Sort order:  

Status: 1 Treffer   •   Seite 1 von 1   •   10 Artikel pro Seite

2019-09-12 15:31:50   •   ID: 2126

An incomplete look on the Cucuteni-Trypillian culture

Figure 1-3
These are typical artifacts from the Cucuteni-Trypillian culture, including painted ceramics and typical arrowheads from the Dniester river valley

The Cucuteni-Trypillian culture is a Neolithic–Eneolithic archaeological culture (ca. 4800 to 2800 BC) in Eastern Europe.

The Cucuteni-Trypillian culture is commonly divided into an Early, Middle, Late period, with varying smaller sub-divisions marked by changes in settlement and material culture. A key point of contention lies in how these phases correspond to radiocarbon data.

The following chart represents this most current interpretation:

  • Early (Pre-Cucuteni I-III to Cucuteni A-B, Trypillia A to Trypillia BI-II): 4800 to 4000 BC
  • Middle (Cucuteni B, Trypillia BII to CI-II): 4000 to 3500 BC
  • Late (Horodiştea-Folteşti, Trypillia CII): 3500 to 3000 BC


The emergence of this complex in the Transcarpathia and in the Dniester basin is dated to the late sixth and early fifth millennia BC and is related to such cultures as the Linearbandkeramik (LBK), Boian, Criş and Hamangia and Vinča.

It extends from the Carpathian Mountains to the Dniester and Dnieper regions, centered on modern-day Moldova and covering substantial parts of western Ukraine and north-eastern Romania, encompassing an area of some 350,000 km2.

The early Cucuteni-Trypillian settlements consisted of high-density, small settlements, concentrated mainly in the Siret, Prut, and Dniester river valleys. Villages covered an area of 0.5–6 ha and contained no more than fifteen dwellings.

Figure 2
This phase is followed by settlements of 20–40 ha in size consisting of around two hundred dwellings and a late phase with the mega-site phenomenon, when areas up to 300 ha were settled by about 15,000 inhabitants (Müller et al. 2016).

The Cucuteni-Trypillian people built the largest settlements in Neolithic Europe and Megasites, such as Talianki in the Uman district of Ukraine, were as large as (or perhaps even larger than) the more famous city-states of Sumer predating Sumerian cities by more than half of a millennium.

Stated exercise 1 :: In the Cucuteni-Trypillian article, condense the paragraph beginning "The early Cucuteni-Trypillian settlements" into a single shorter sentence that keeps its main facts.
Stated exercise 2 :: Reproduce the Cucuteni-Trypillian article word for word between "It extends from" and "some 350,000 km2.", inclusive.

Rows ::

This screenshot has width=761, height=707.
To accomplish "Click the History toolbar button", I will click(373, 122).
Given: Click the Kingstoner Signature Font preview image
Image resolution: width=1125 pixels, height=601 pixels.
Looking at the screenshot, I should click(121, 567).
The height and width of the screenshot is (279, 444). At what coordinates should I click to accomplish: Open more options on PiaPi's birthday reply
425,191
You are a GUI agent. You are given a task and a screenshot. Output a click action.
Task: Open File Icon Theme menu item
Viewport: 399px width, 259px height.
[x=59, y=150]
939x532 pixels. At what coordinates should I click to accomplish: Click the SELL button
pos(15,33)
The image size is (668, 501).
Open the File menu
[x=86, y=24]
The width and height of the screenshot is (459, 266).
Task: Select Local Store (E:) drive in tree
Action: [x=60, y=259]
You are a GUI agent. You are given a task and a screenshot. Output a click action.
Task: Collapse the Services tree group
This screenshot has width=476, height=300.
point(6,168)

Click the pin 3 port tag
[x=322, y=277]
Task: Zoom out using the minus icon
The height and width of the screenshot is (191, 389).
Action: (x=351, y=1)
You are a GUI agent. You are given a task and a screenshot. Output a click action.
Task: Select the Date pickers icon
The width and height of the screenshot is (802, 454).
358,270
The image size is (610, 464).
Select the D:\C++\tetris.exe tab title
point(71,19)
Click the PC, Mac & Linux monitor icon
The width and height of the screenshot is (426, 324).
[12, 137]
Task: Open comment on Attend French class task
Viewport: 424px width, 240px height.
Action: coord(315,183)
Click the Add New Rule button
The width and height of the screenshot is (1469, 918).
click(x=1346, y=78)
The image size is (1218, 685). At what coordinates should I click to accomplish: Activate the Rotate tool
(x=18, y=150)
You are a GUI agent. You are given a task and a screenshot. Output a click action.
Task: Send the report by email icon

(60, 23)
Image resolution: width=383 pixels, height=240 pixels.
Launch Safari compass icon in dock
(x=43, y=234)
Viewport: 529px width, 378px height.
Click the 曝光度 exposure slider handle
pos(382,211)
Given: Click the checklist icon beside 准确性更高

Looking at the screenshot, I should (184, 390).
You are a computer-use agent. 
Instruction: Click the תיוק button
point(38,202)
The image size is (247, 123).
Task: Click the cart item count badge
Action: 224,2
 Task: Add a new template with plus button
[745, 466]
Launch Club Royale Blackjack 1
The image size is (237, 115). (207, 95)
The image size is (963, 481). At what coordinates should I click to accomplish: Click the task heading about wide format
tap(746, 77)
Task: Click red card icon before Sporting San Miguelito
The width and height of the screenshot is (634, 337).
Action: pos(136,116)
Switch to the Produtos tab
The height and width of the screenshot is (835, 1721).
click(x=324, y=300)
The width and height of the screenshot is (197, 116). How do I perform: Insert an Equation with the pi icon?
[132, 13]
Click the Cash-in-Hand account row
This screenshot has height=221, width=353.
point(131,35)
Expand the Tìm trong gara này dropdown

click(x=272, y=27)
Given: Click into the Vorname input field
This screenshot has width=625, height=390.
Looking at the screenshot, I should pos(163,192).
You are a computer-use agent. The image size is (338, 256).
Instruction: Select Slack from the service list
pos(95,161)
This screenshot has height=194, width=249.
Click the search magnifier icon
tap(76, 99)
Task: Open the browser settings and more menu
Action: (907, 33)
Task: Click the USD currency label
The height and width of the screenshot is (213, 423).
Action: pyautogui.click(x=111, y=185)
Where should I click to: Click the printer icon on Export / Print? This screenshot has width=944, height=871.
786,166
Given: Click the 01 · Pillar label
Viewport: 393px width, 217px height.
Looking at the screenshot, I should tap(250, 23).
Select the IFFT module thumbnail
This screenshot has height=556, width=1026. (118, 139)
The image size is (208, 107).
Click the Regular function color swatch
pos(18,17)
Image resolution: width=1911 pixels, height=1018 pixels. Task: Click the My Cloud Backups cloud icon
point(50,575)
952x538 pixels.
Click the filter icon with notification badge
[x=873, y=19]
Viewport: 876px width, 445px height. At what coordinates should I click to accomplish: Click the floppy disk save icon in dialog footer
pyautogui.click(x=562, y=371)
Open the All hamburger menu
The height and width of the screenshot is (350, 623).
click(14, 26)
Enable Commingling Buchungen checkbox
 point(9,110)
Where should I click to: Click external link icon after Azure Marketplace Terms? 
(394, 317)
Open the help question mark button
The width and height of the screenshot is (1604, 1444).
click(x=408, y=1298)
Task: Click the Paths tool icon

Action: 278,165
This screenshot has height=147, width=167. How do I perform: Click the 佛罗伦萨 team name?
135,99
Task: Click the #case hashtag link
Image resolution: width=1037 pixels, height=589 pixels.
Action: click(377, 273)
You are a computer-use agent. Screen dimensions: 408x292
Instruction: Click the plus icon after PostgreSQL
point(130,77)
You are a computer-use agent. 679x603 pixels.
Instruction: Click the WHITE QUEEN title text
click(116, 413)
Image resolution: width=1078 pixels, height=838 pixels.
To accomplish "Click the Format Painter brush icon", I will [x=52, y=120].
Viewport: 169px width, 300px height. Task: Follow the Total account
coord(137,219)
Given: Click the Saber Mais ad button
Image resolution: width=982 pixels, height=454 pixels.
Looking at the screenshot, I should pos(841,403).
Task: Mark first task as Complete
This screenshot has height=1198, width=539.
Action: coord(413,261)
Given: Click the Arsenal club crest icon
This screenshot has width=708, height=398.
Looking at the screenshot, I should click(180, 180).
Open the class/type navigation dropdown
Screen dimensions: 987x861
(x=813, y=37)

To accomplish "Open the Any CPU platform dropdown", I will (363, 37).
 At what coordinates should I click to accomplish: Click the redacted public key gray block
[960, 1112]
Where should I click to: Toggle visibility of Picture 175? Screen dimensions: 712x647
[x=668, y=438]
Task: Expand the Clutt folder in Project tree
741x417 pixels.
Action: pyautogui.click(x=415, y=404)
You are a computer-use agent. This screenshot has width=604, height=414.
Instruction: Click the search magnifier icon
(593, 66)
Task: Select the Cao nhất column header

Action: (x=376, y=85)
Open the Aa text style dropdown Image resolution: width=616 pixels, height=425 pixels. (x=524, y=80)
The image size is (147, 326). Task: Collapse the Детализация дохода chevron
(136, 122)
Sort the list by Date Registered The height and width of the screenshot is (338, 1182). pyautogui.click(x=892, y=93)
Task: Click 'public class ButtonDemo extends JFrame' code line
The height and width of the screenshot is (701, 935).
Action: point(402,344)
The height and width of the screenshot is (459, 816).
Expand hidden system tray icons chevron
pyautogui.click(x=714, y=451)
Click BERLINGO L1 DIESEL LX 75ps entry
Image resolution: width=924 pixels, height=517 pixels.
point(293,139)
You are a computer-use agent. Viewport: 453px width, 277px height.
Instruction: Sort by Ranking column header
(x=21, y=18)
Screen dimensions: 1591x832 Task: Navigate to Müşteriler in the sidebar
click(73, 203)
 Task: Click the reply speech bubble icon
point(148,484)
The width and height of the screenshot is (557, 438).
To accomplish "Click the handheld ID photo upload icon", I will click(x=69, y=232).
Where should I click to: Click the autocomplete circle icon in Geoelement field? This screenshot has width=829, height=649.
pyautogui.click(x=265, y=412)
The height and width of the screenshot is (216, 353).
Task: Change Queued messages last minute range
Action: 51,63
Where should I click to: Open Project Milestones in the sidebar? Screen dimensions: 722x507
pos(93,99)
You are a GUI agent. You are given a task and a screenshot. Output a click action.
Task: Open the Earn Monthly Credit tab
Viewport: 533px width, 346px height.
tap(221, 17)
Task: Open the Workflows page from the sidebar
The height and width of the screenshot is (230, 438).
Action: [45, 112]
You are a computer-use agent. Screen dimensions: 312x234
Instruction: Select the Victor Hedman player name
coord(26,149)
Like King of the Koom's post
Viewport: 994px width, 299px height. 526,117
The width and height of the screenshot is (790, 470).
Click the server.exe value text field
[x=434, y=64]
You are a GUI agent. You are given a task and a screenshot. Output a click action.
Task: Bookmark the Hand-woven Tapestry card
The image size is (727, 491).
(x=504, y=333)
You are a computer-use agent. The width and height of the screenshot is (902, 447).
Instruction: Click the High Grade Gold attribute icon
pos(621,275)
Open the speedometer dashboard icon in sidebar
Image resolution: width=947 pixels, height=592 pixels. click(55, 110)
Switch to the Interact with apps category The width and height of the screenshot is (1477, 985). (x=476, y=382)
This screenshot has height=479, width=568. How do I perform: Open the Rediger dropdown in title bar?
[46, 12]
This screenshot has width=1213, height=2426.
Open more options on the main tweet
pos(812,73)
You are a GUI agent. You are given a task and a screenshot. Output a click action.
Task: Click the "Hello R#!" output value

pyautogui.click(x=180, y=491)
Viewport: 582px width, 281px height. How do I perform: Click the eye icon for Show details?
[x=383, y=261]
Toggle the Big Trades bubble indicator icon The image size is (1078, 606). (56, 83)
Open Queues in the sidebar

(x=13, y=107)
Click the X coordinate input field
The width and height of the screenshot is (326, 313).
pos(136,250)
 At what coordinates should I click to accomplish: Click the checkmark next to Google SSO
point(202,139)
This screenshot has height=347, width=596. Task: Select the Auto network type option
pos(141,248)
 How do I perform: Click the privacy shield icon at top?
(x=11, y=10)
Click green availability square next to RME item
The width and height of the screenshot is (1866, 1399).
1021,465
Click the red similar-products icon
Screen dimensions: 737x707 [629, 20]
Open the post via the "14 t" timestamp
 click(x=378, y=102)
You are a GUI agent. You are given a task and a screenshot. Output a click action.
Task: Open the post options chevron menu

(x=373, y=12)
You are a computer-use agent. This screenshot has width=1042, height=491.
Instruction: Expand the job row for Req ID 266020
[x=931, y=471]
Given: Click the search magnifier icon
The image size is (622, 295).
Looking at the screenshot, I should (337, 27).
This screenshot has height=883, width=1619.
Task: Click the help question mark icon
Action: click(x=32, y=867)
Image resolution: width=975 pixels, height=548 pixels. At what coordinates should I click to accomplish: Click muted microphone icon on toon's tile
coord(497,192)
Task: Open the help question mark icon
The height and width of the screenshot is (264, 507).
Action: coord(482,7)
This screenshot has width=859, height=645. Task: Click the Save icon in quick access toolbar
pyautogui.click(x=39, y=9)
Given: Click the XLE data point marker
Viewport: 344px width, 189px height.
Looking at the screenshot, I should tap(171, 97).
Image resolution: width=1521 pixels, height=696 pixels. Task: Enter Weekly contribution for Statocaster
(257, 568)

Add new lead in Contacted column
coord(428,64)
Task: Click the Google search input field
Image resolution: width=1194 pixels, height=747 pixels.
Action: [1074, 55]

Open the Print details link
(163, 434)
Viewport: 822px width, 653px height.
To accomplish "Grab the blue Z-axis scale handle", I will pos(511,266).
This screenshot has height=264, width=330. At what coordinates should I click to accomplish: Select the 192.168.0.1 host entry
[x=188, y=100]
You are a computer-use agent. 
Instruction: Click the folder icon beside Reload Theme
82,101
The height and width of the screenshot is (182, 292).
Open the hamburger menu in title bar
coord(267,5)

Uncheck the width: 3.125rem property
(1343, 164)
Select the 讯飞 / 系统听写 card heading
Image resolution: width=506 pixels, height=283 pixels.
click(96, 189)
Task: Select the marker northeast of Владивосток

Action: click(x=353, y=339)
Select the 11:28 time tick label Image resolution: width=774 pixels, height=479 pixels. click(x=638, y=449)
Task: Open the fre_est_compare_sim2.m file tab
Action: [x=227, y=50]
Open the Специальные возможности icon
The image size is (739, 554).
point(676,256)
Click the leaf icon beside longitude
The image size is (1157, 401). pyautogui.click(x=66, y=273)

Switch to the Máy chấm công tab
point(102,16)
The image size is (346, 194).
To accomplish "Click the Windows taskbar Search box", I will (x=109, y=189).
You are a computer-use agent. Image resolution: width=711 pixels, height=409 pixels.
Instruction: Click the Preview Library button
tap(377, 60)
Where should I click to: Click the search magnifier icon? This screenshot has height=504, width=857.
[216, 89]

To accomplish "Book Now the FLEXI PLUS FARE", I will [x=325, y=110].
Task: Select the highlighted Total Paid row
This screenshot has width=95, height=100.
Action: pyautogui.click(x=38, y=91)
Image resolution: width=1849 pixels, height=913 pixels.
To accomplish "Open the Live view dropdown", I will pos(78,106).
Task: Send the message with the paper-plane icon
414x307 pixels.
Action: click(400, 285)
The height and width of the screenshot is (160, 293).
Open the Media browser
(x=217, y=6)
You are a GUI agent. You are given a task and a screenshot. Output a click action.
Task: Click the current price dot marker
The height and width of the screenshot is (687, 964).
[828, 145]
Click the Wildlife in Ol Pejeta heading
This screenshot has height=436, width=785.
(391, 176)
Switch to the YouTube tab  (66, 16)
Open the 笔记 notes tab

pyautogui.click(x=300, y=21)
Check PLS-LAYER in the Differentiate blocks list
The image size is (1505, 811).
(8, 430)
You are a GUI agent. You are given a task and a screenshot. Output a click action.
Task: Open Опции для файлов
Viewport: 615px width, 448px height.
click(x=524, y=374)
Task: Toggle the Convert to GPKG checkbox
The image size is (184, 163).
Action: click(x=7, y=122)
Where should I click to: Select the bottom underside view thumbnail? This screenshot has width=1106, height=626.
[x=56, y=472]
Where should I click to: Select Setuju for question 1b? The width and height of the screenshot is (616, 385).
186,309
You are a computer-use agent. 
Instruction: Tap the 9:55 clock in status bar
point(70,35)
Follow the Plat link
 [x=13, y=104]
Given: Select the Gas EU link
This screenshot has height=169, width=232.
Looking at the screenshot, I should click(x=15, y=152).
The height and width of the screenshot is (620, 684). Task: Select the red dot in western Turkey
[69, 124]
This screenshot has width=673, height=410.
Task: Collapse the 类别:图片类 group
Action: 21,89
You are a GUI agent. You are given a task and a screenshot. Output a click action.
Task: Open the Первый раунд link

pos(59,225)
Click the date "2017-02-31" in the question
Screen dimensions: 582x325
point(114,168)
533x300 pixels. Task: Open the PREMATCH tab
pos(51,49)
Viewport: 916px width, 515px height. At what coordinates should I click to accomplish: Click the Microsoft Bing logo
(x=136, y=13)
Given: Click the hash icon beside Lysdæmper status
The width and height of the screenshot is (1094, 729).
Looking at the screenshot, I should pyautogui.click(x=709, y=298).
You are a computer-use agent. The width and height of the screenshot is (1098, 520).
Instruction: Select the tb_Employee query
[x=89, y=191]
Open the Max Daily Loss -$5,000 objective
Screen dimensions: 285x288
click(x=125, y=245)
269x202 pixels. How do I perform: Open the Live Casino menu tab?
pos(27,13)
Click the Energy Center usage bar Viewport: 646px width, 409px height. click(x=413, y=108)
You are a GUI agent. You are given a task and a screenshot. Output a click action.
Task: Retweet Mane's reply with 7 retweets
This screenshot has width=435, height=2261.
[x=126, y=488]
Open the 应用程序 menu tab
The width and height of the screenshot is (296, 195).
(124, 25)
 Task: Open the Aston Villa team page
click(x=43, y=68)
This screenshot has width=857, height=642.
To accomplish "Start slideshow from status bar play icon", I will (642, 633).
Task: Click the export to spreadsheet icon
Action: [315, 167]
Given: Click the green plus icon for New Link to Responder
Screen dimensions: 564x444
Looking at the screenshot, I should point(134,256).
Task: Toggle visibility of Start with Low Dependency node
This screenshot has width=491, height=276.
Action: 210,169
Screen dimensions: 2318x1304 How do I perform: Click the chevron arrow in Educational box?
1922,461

Complete output 1 :: Early Cucuteni-Trypillian settlements were small and densely packed, lay mostly in the Siret, Prut, and Dniester river valleys, and covered 0.5–6 ha with no more than fifteen dwellings each.

Complete output 2 ::
It extends from the Carpathian Mountains to the Dniester and Dnieper regions, centered on modern-day Moldova and covering substantial parts of western Ukraine and north-eastern Romania, encompassing an area of some 350,000 km2.